I think both could be bought for under $3K. I rode the Lobular before buying an Onix, for me the difference in ride quality is significant. Lobular is a great bike but for me (and it is very personal) I felt the carbon provided a superior ride. I would have loved an Orca but couldn't swing it. I have no complaints with my Onix. Lower end carbon bikes tend to be very good but heavier since they use more inexpensive and heavy carbon fiber - my Onix with Chorus and American Classic wheels was just over 16lbs w/o pedals and cages. Your bigger concern in my opinion is wheels. I found the wheelset had as much to do with ride quality as the frame. I highly recommend the American Classic 350 for a light, low (relative) cost option. I would also look at the Scott CR1 line which has an option in your price range that is good. Giant makes a few carbon bikes in your price range but fit very differently from an Orbea. 

Good luck and I hope this helps.


----------



## The Dude (Sep 14, 2005)

serpico7 said:


> Does the lobular frame really dampen vibration or is this just a marketing gimmick? Is the frame part-carbon?
> 
> If vibration dampening is a priority, am I better off with a Lobular or an all-carbon bike? My budget is $2k - $3k, which I suppose limits me to the low-end of all-carbon bikes.

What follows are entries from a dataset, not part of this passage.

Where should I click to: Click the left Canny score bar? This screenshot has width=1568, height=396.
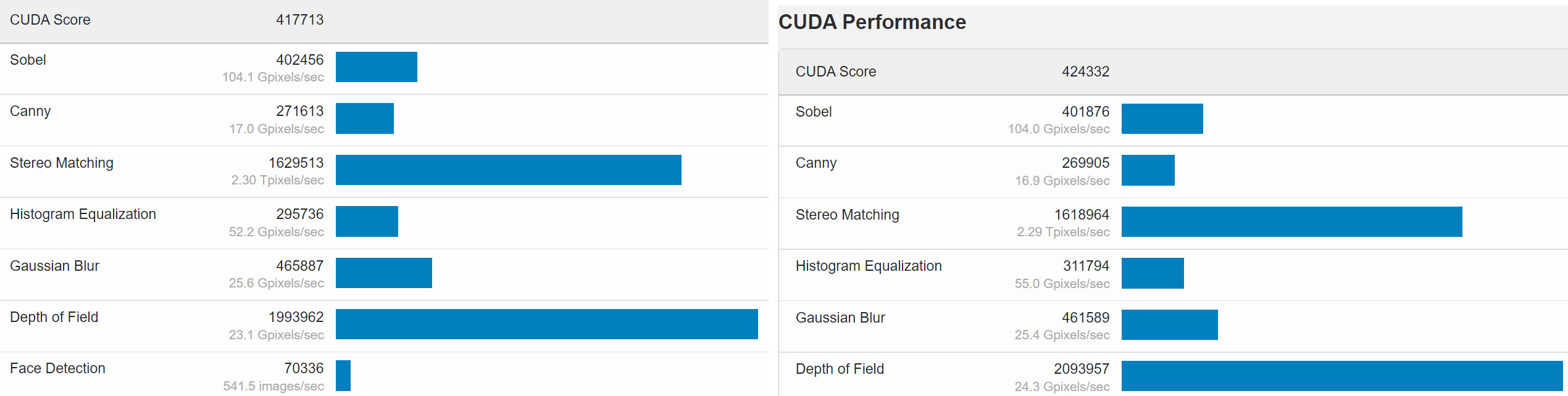pos(365,118)
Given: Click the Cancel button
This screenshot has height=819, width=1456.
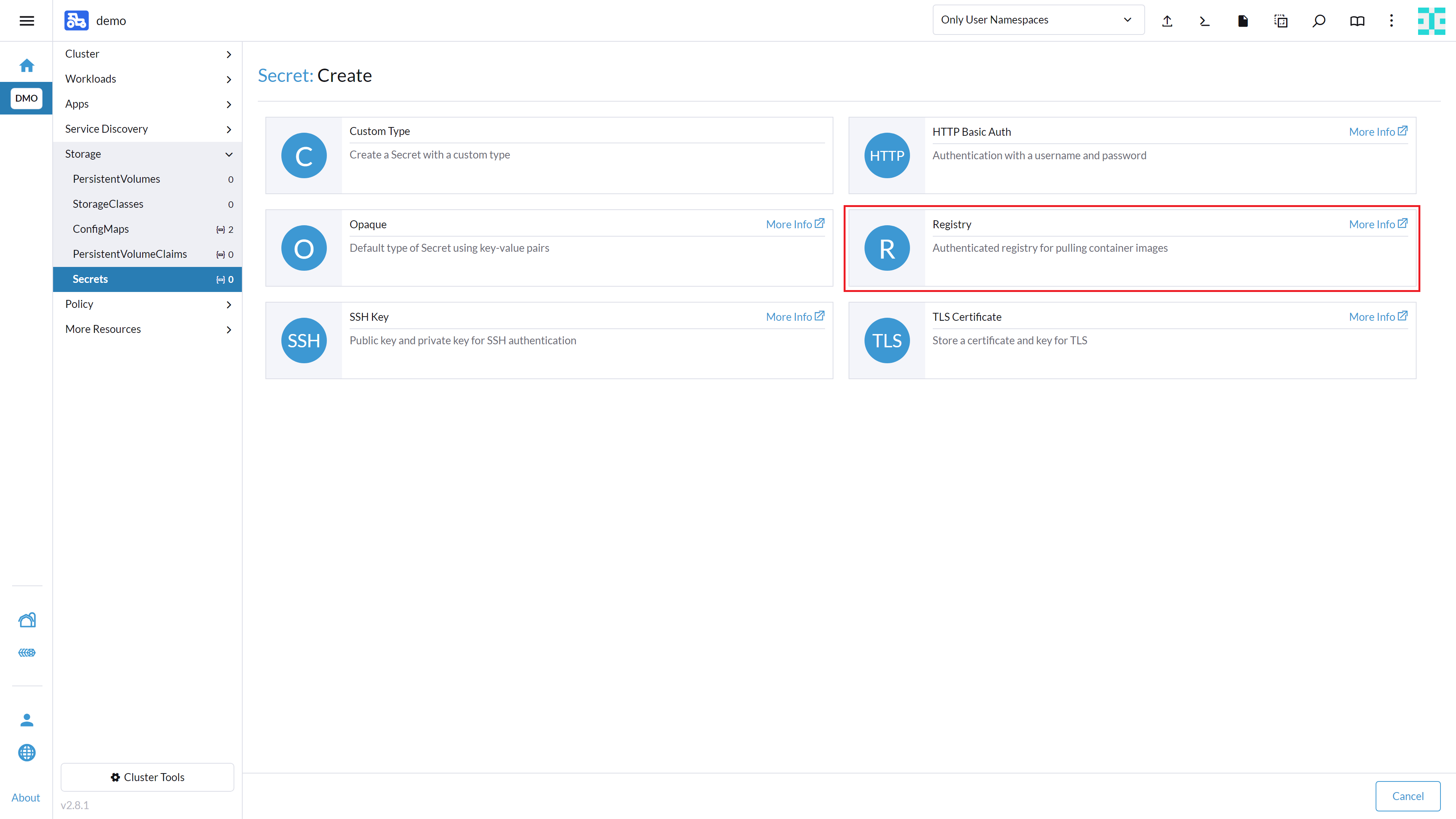Looking at the screenshot, I should coord(1407,796).
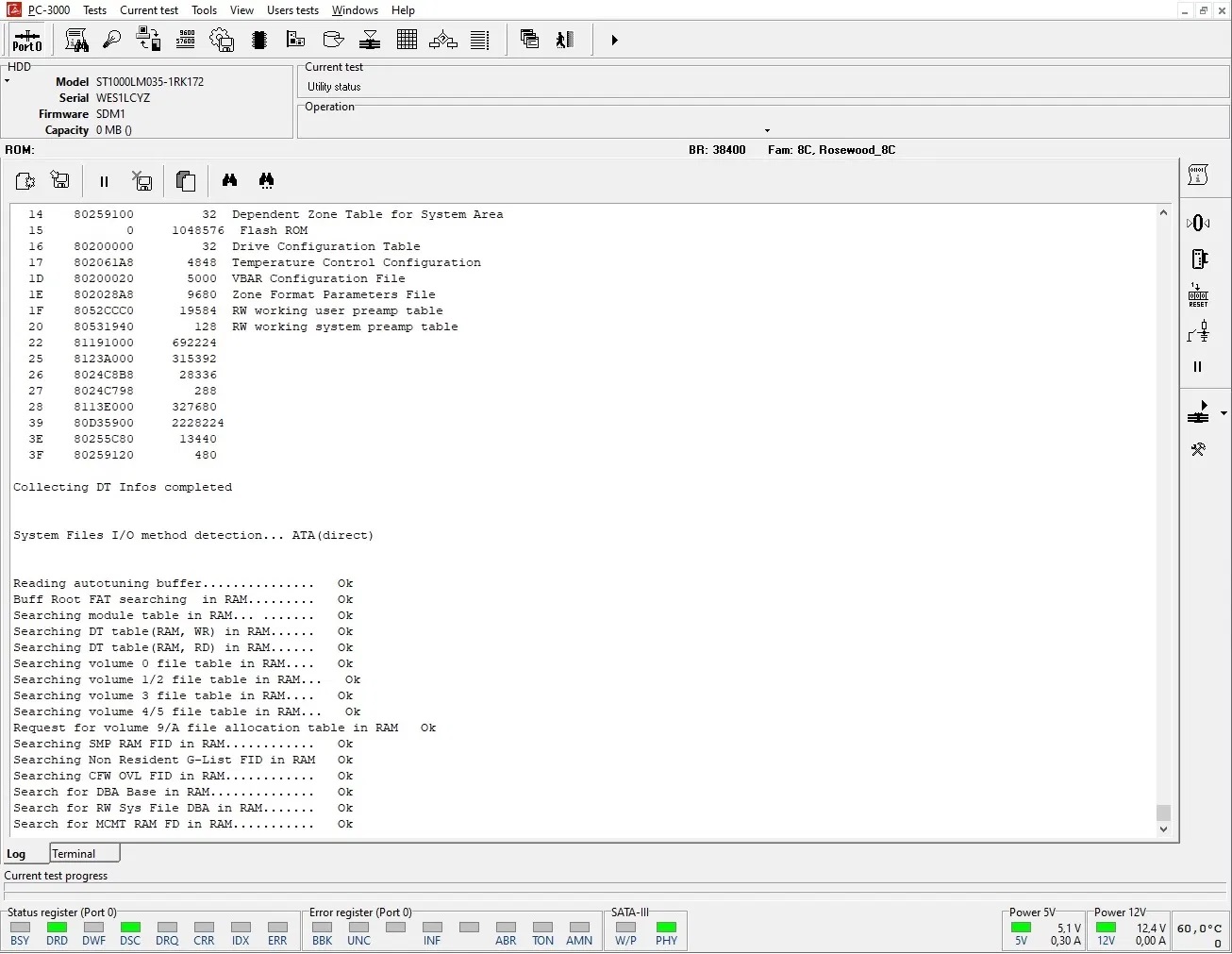Open the dropdown arrow beside sidebar heads icon
1232x954 pixels.
[1224, 413]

My first Orbea was a Lobular 50 which was one of the most responsive and comfortable alum. bikes I ever had. On your budget you could score a tricked out lobular vs. a semi tricked full carbon bike. If you go lob. your bike will probably be lighter than the carbon bike you end up like the onix which now comes with an alum. steerer tube vs. the full carbon fork the lob. will come with. I really like the paint jobs available now too.


----------



## pspande (Jan 5, 2006)

*Good point on the fork*

My Onix is an '05 which has full carbon fork - I'm told that makes a difference but I have no experience. In my area, there are still 05 Onix's with Shimano mix gruppo for about $3K. Wheelset is Wolf Primo. It is a strong bike. The Lobular I rode was 18lbs but I agree a tricked out model could go much lower. 

Will a dealer allow you to take the bikes you're interested in on a long (25+ miles) test ride? When you're blowing your budget you deserve a real extended test before the purchase.


----------



## serpico7 (Jul 11, 2006)

pspande said:


> Will a dealer allow you to take the bikes you're interested in on a long (25+ miles) test ride? When you're blowing your budget you deserve a real extended test before the purchase.


I live in NYC, where the dealers typically limit you to 15 minute rides. So unless the shop is very close to a park, you're pretty much limited to riding the streets, which means paying attention to lights, motorists, pedestrians, other cyclists, etc., and not paying much attention to the ride characteristics of the bike you're test riding. So other than a rudimentary sizing benefit, I'm almost as well off researching the bikes online.


----------